Nilotinib as frontline and second-line therapy in chronic myeloid leukemia: open questions.

Author information

1
Department of Internal Medicine I, Division of Haematology & Haemostaseology, Medical University of Vienna, Austria. peter.valent@meduniwien.ac.at

Abstract

Nilotinib is a second generation ABL tyrosine kinase inhibitor (TKI) that exerts major anti-leukemic effects in newly diagnosed patients with chronic myeloid leukemia (CML) as well as in most patients with imatinib-resistant CML. In freshly diagnosed patients, the anti-leukemic activity of nilotinib exceeds the efficacy of imatinib, and although long-term data for nilotinib are not available yet, the drug has recently been approved for firstline treatment of chronic phase CML in various countries. Still however, several questions concerning the optimal dose, follow-up parameters, long-term safety, and patient selection remain open. Likewise, it remains uncertain whether both Sokal low-risk and high-risk patients should receive nilotinib as frontline therapy in the future. Another question is whether nilotinib can completely eradicate CML in a subset of patients.

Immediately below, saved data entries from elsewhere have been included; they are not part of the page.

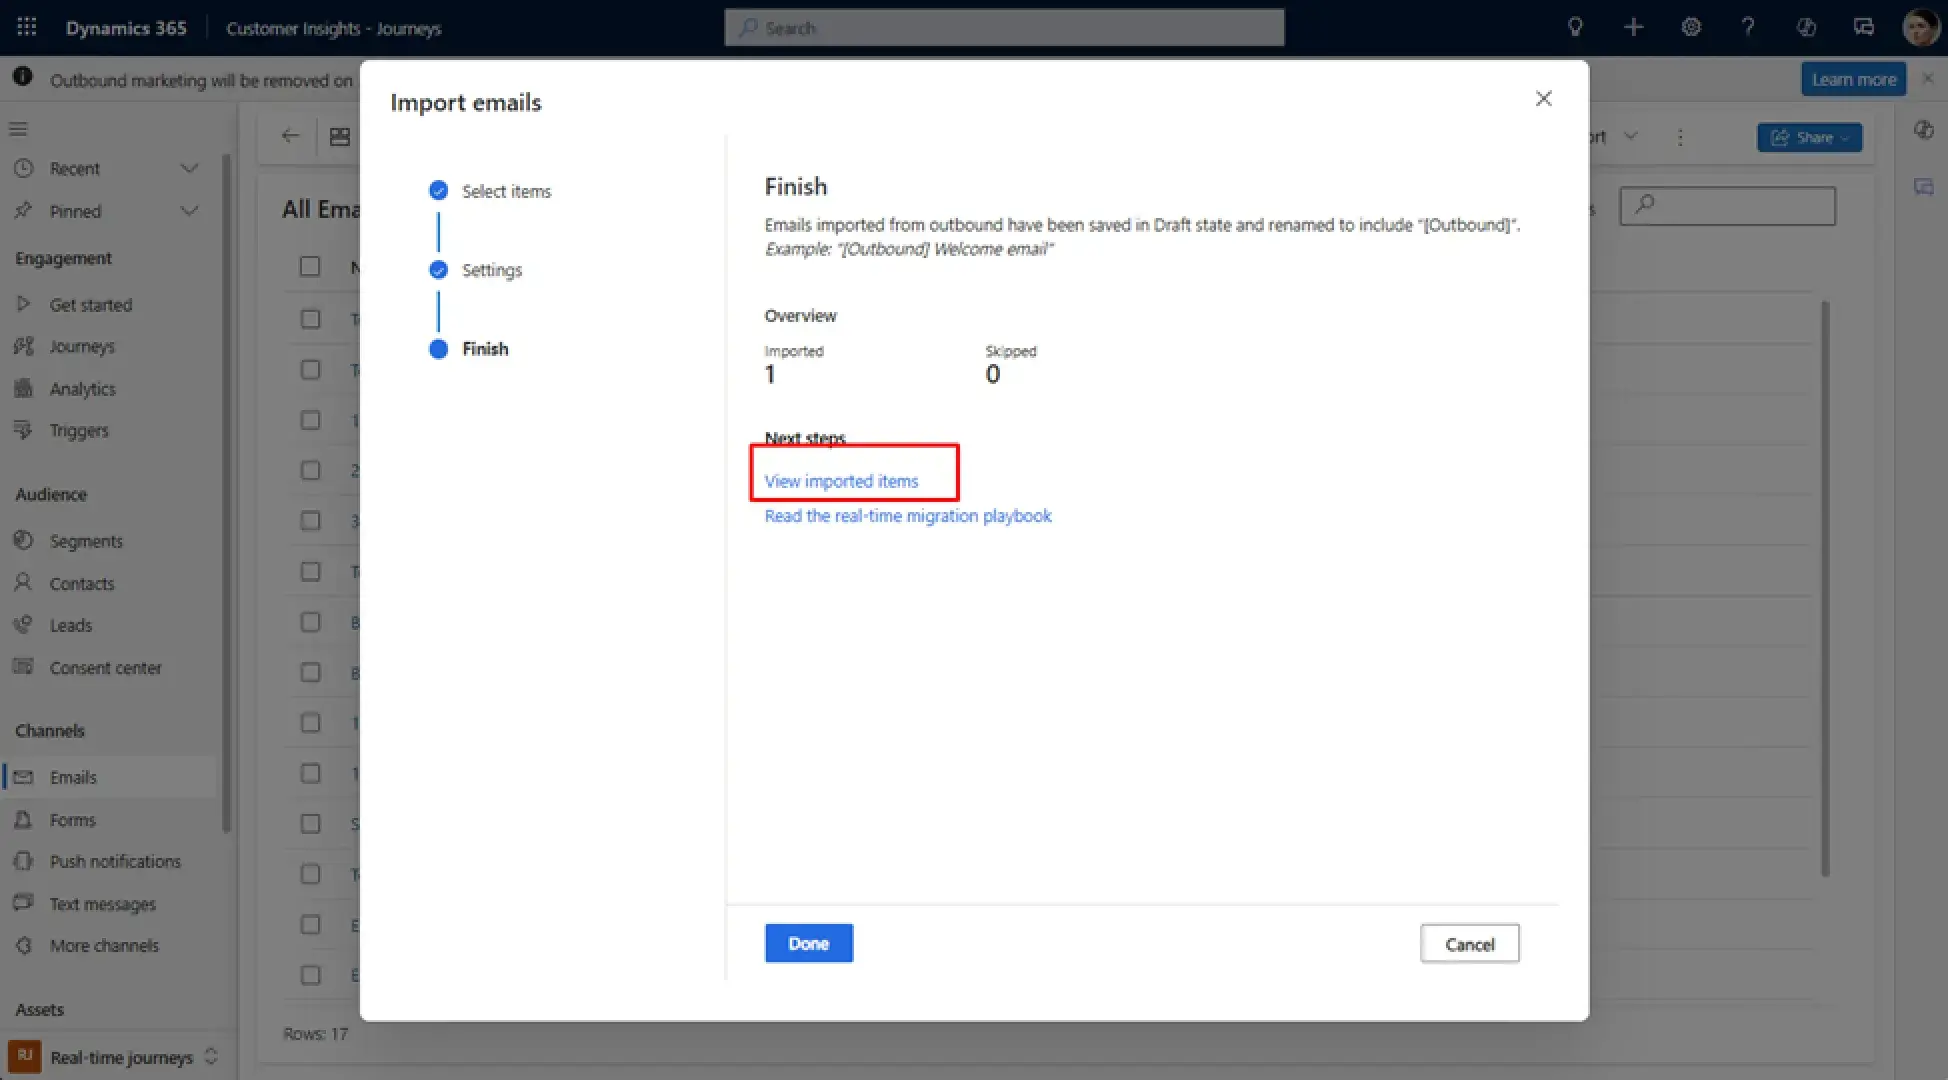Click the global Search field
The image size is (1948, 1080).
1004,28
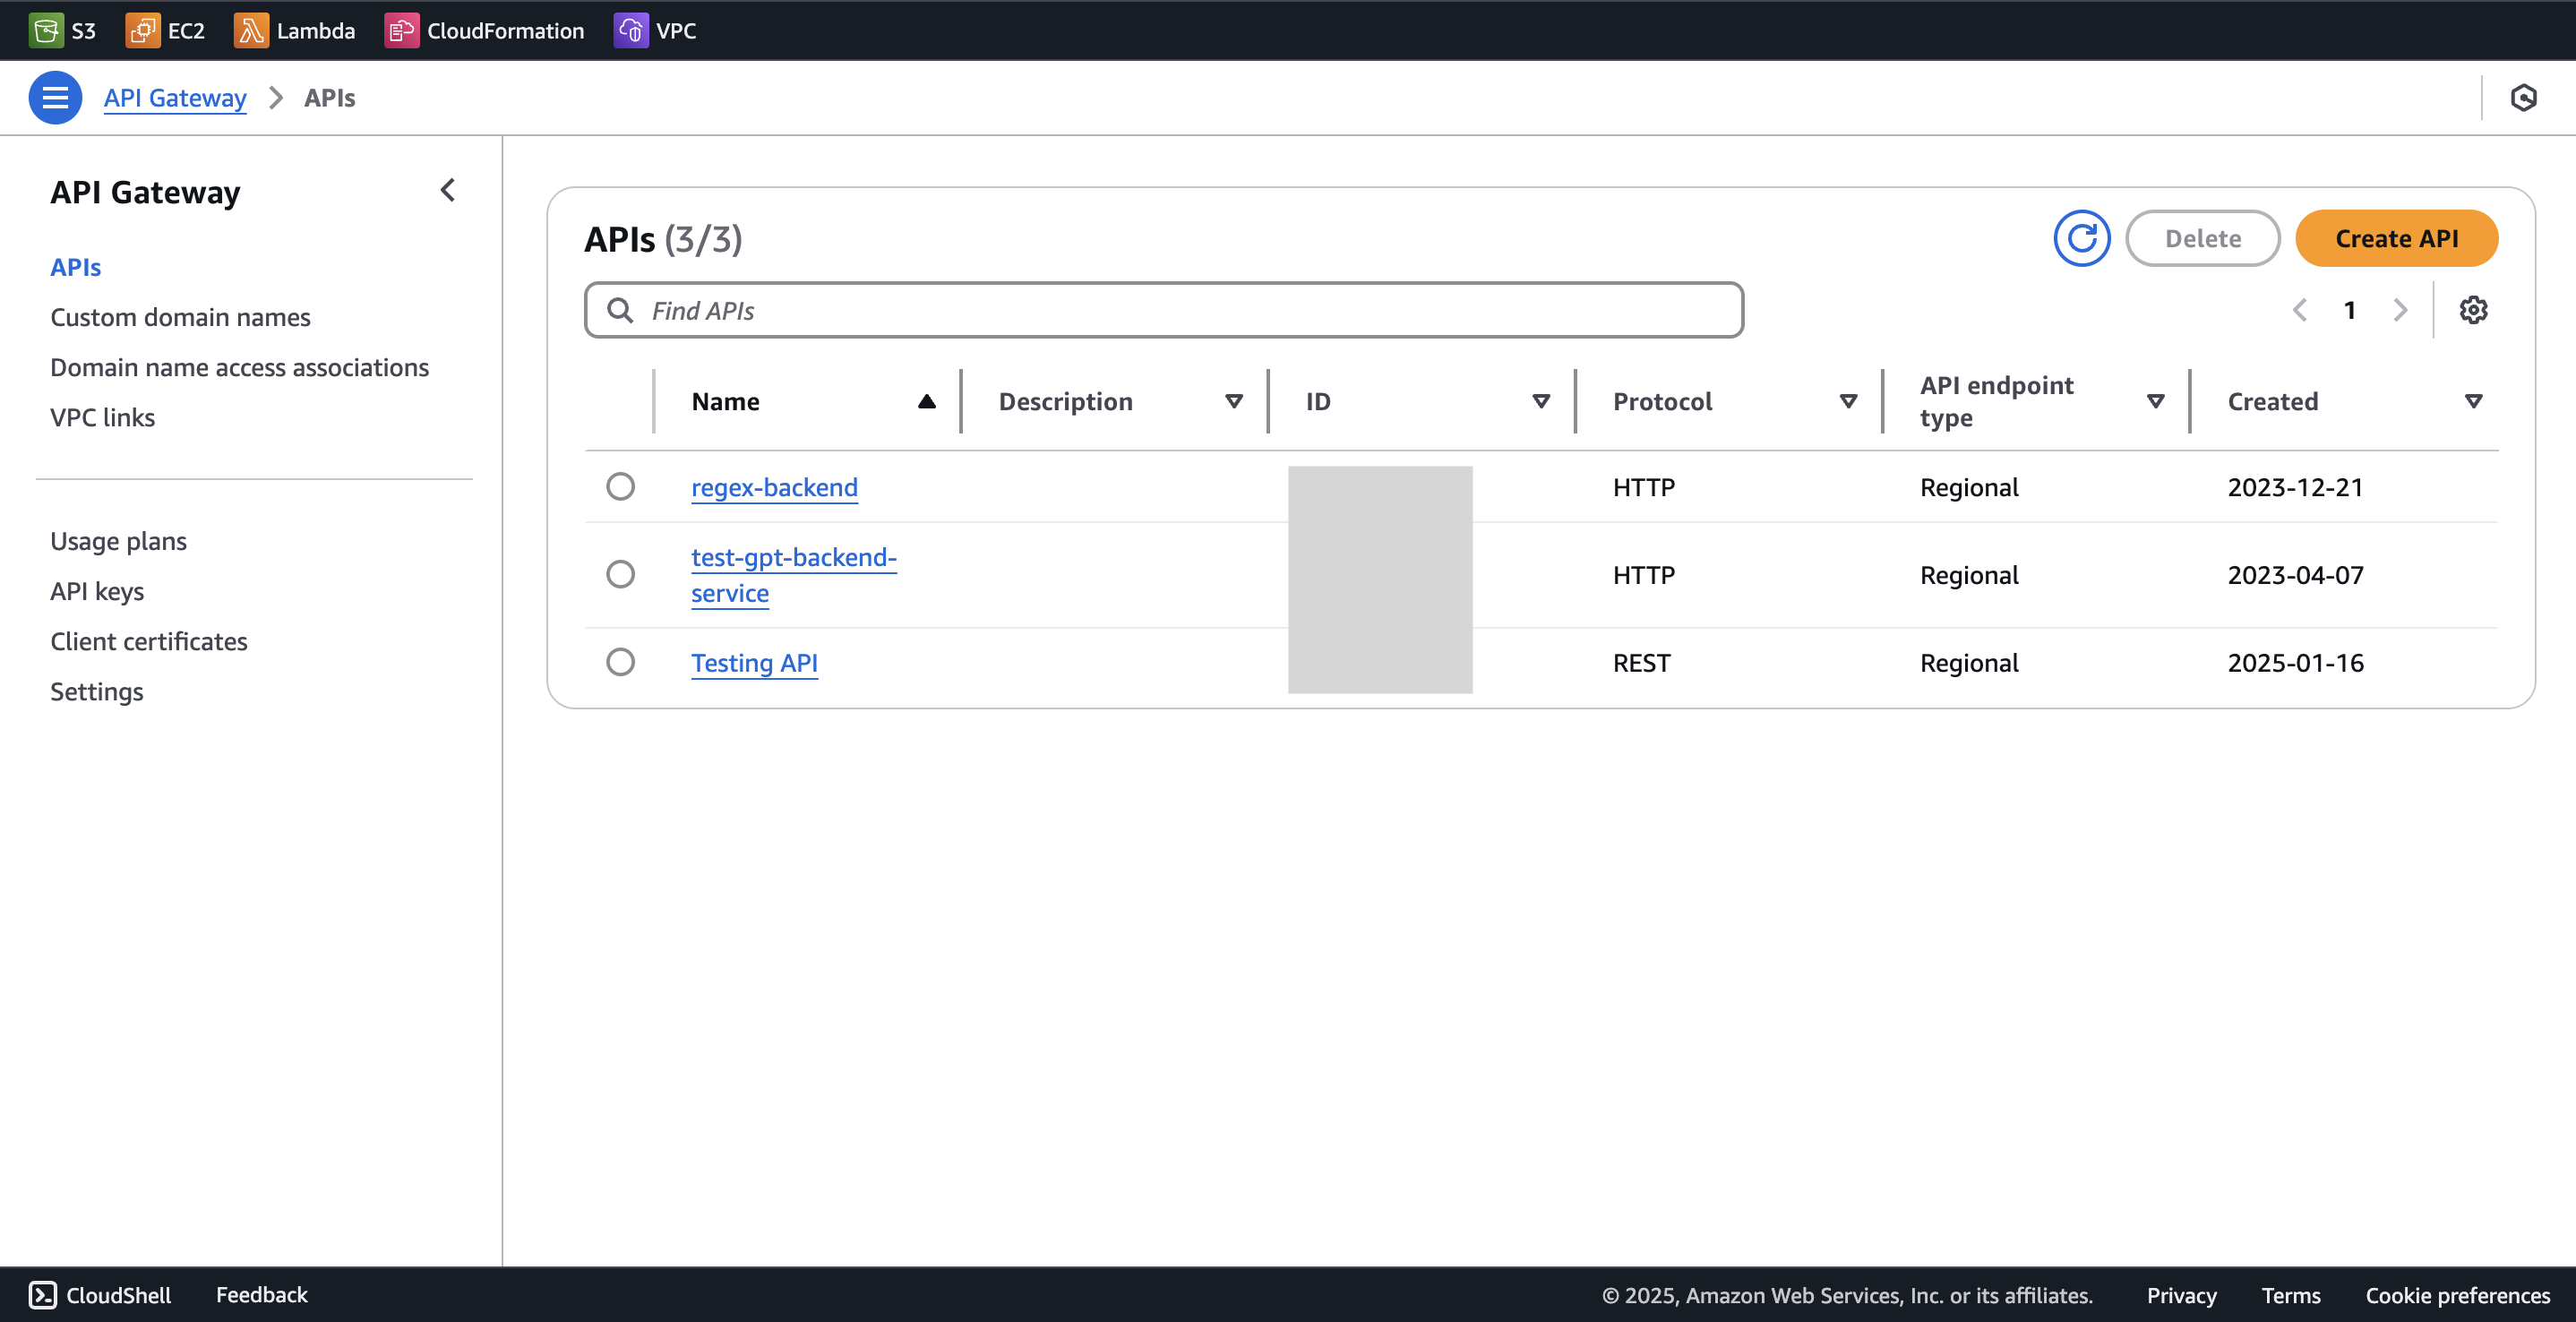Open the EC2 service shortcut
This screenshot has width=2576, height=1322.
[165, 30]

Furthermore, it remains unclear whether and what comorbidity must be regarded as relative or absolute contra-indication for this TKI. To discuss these issues, the Austrian CML Working Group organized a series of meetings in 2010. In the current article, the outcomes from these discussions are summarized and presented together with recommendations for frontline use of TKIs in various groups of patients with CML. These recommendations should assist in daily practice as well as in the preparation and conduct of clinical trials.